Great film week last week. Watched the Swedish film The 100-Year-Old Man Who Climbed Out the Window and Disappeared, which the Sydney Morning Herald absolutely detested… Jake Wilson, a “film critic”gave it 1 star. Clearly Wilson is far more used to Hollywood comedies than to venture out into non Western eccentricities. I loved it and it reminded me to watch more foreign films.
I thought it was sweet and funny and real. No grittiness to the police. No hysterical laughing caused by any of the humour either. It was just real, everyday fun. The type of moments you imagine your grandfather in, while a young man, and also growing into unwilling retirement. It was fun and it didn’t feel manufactured like into the US cookie cutters most movies do… Quirky and beautifully shot.
Did I mention I loved it?
I know I will have difficulty with the stamina and the fitness and the general ability to swim, run and ride a bike… But to battle the elements in the face of death is yet another thing.
The way I see it, I’ve already competed with society. I compete with the obstacles society places in front of me everyday. I’ve find a life partner (regardless of whether I stay with that partner or not) and I have a job and I am paid, so the status anxiety of everything society expects of me is somewhat addressed. For instance, if someone asked me the question of all (judgy) questions “what do you do” at a party, I would be fine with it. It wouldn’t bother me. Yes, I know, I’m very lucky. I’m one of the luckiest people I know.

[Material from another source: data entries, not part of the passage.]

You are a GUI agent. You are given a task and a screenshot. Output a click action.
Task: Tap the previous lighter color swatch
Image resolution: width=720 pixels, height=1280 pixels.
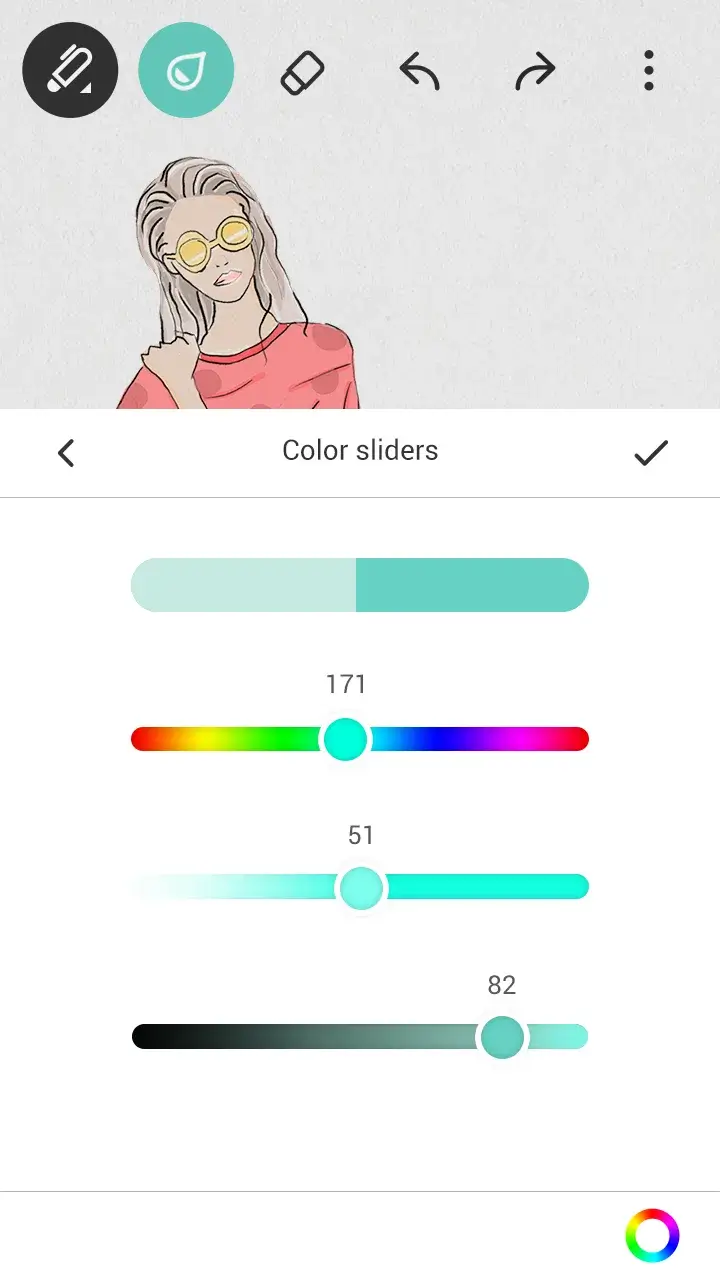click(x=243, y=585)
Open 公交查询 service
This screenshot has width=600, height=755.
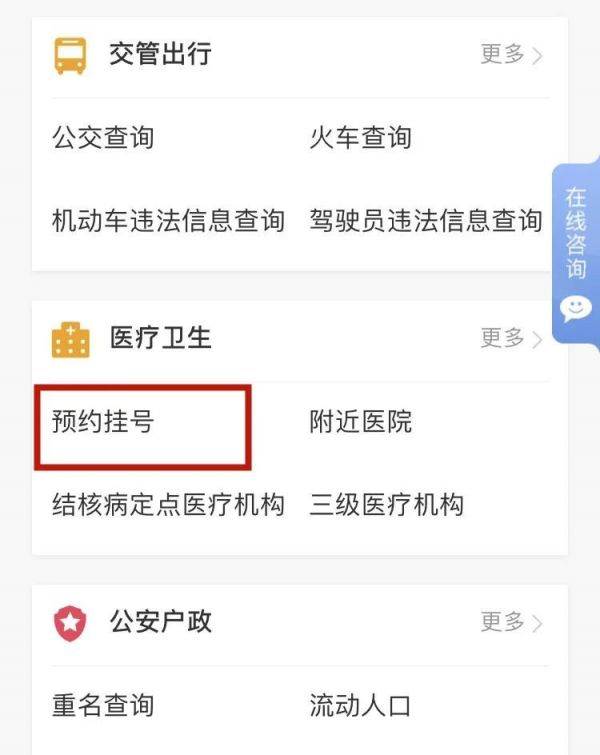tap(103, 138)
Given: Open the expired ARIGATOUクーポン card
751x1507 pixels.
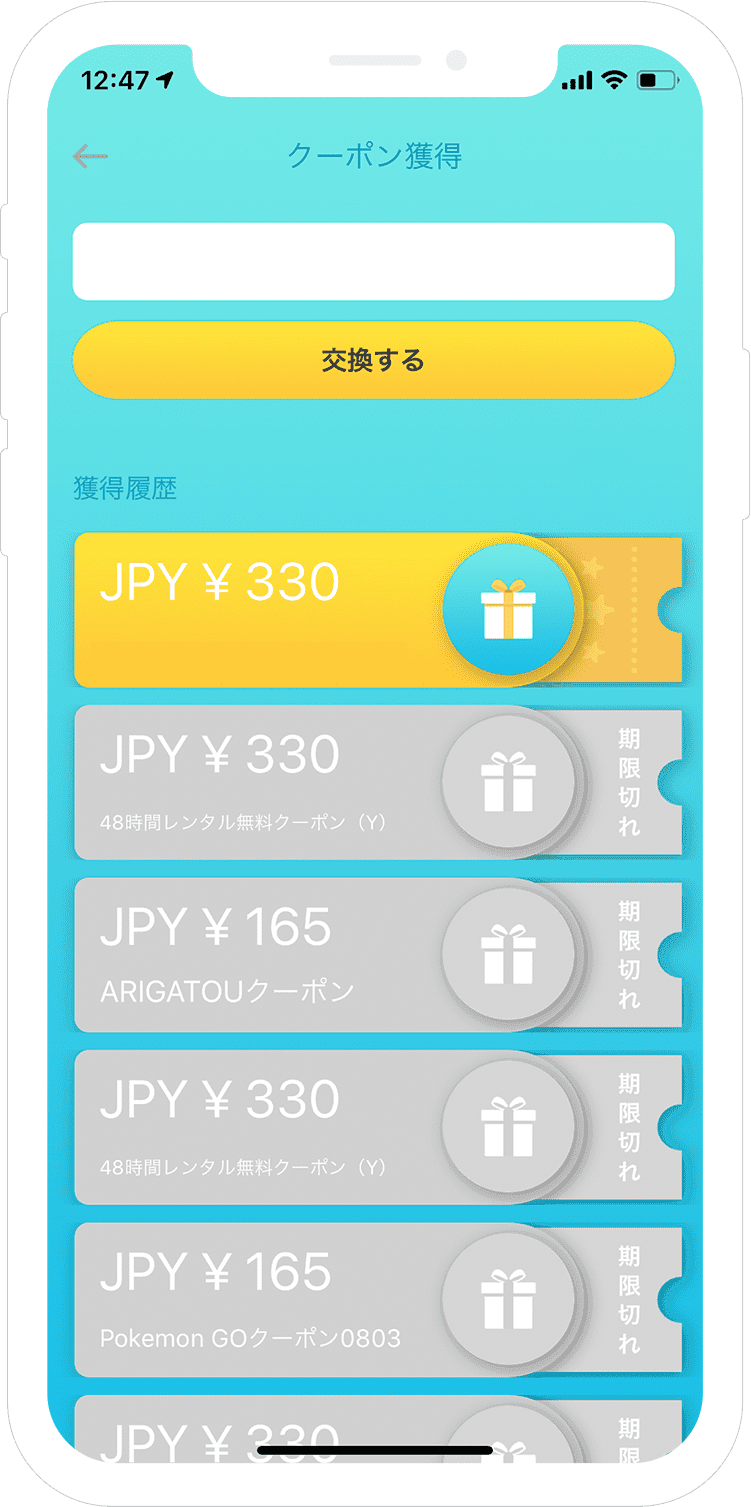Looking at the screenshot, I should tap(378, 955).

Now, my goal is to be able to compete with nature. “Compete” is a so-to-speak. It’s not real competition. It’s more a challenge to see if I can do things where I feel in awe of the size and power nature silently holds. I fear nature. And most of all I fear the ocean. Large pools of water. Even getting my head completely submerged in the swimming pool in our apartment. Absolutely kills me.

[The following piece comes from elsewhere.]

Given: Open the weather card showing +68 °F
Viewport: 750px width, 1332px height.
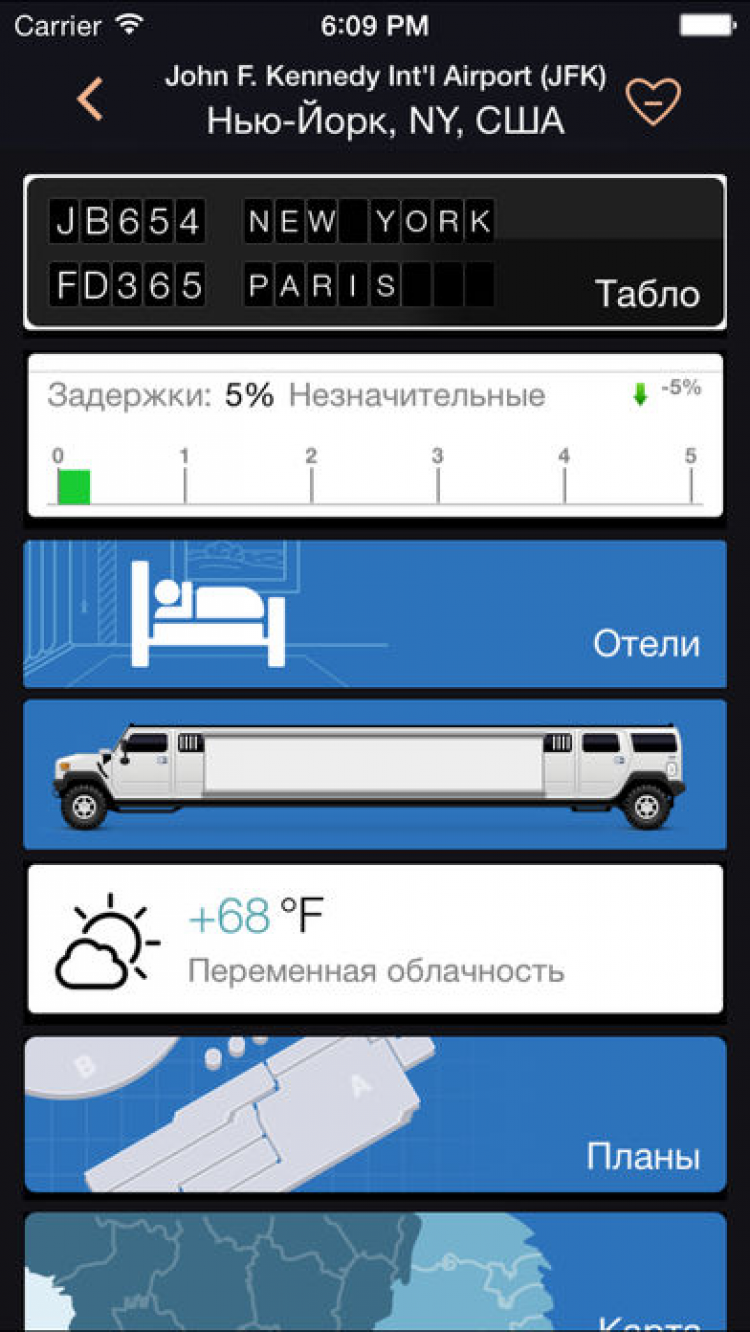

So, even though I’m doing a trek and a triathlon this year, my ultimate goal in two years is to do the Silfra Fissure Dive in Iceland. What’s more awe inspiring than swimming between two tectonic plates? Between two continents??

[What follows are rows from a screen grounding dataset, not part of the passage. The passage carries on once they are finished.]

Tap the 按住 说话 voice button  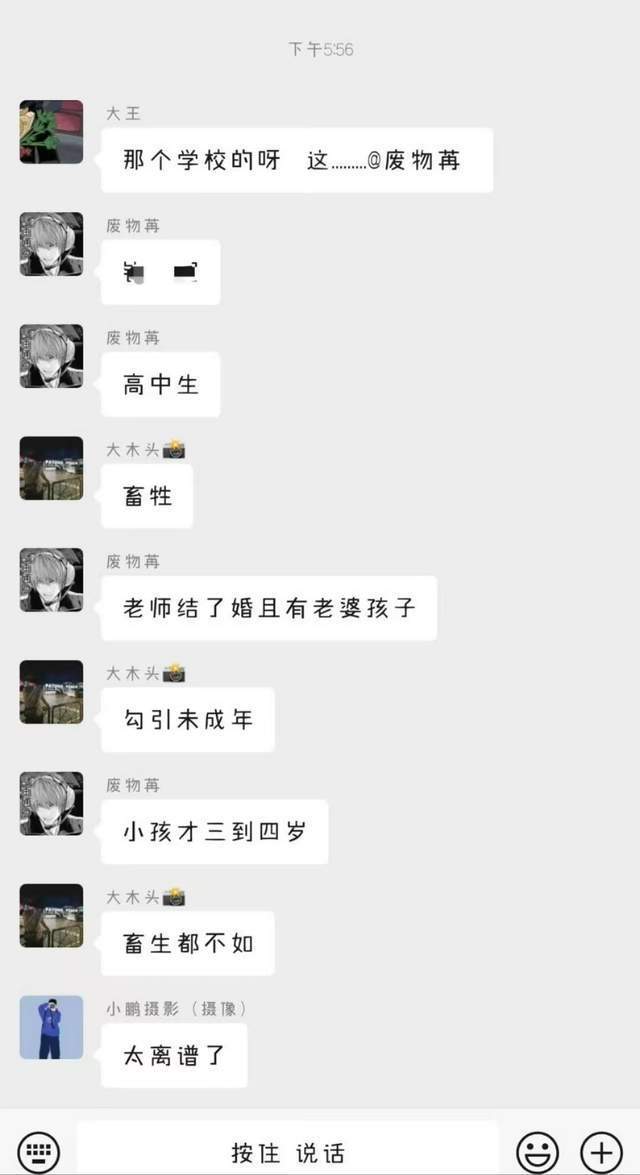click(288, 1151)
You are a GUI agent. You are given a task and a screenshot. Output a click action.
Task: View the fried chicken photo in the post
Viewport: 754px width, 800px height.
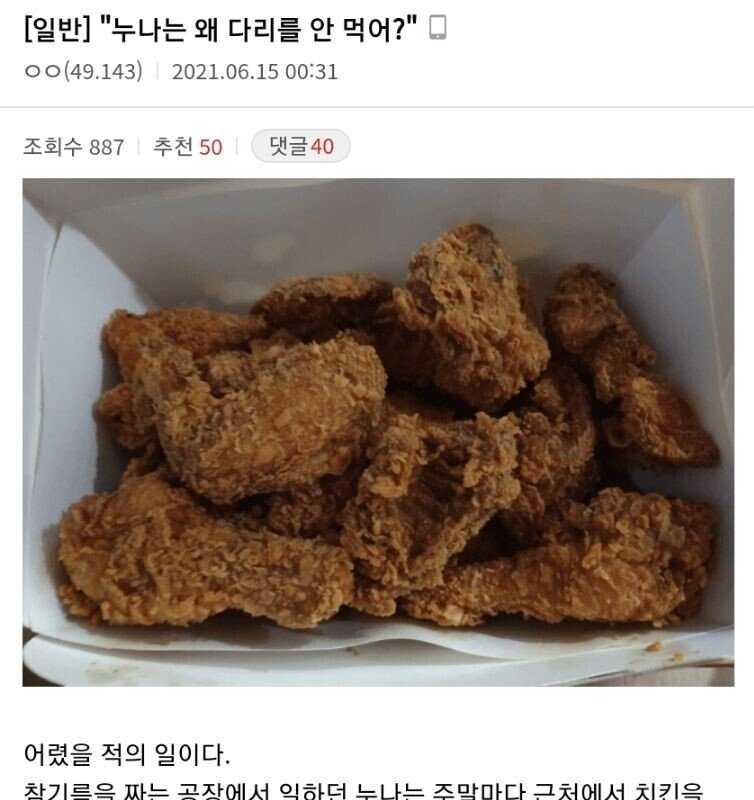pos(378,432)
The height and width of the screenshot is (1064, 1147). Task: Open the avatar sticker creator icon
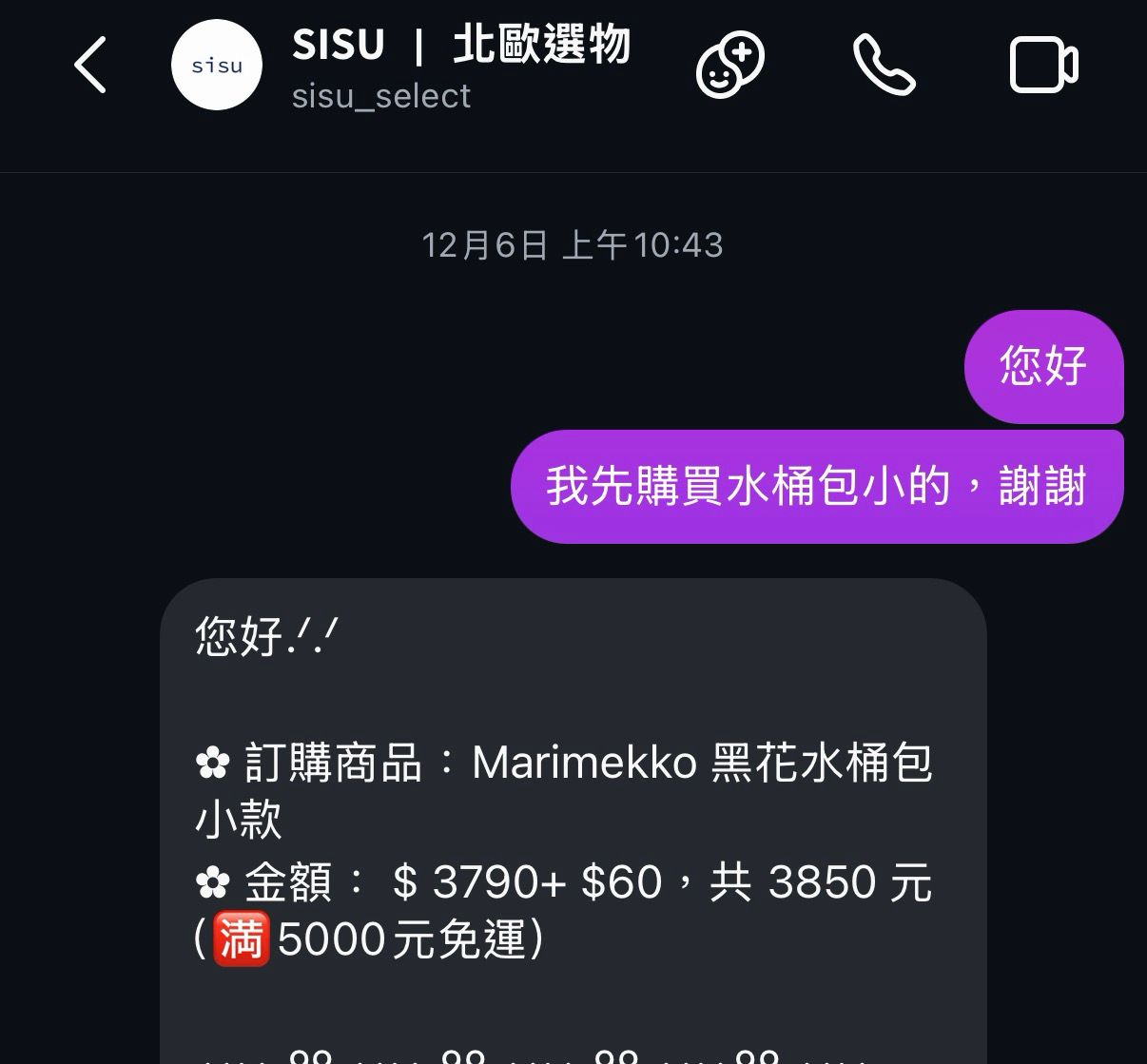click(729, 65)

I can’t wait to do this, and might even get an earlier dive practice in Madeira this year. Who knows.
The movie Everest, coupled with my new favourite TV show, Special Forces: Ultimate Hell Week, has really showed me I can harden up and take my latent ability a little more seriously. Every time I head to bootcamp over the next two months, when I feel like giving up, I will think of the men and women who’ve done greater, harder things with their lives. Every time I think about sleeping in and avoiding a morning session, I will remind myself that its nowhere near as difficult as climbing Everest or completing Ultimate Hell Week. Well, I’ll try. Time to turn this life around.